Stored records

--- START ---

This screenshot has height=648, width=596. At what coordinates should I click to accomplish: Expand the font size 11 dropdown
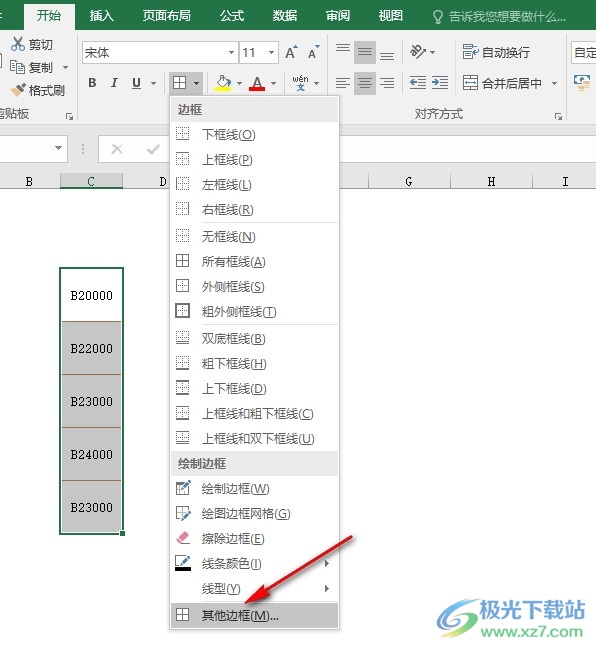point(272,52)
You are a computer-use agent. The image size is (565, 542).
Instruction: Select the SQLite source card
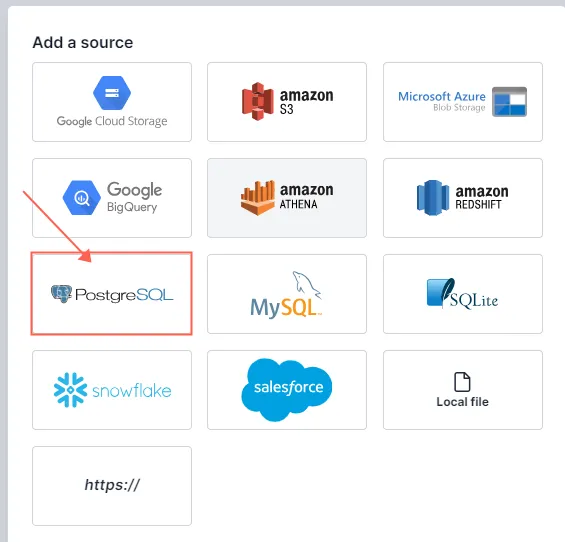point(463,294)

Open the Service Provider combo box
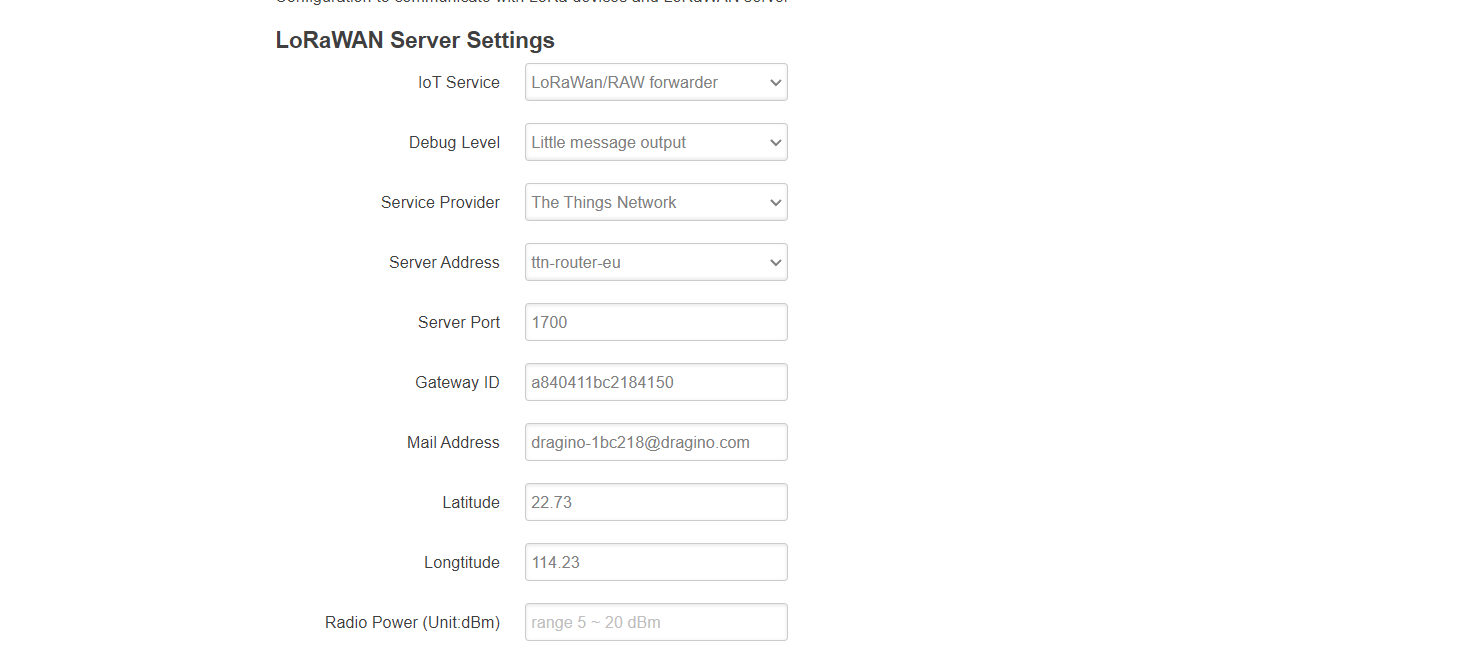click(655, 202)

--- END ---

## [What is being asked]
Could the data above be repeated exactly, with every picture dropped?

## [Response area]
This screenshot has height=648, width=596. At what coordinates should I click to accomplish: Expand the font size 11 dropdown
point(272,52)
You are a computer-use agent. The image size is (565, 542).
Instruction: Select the SQLite source card
point(463,294)

Open the Service Provider combo box
click(655, 202)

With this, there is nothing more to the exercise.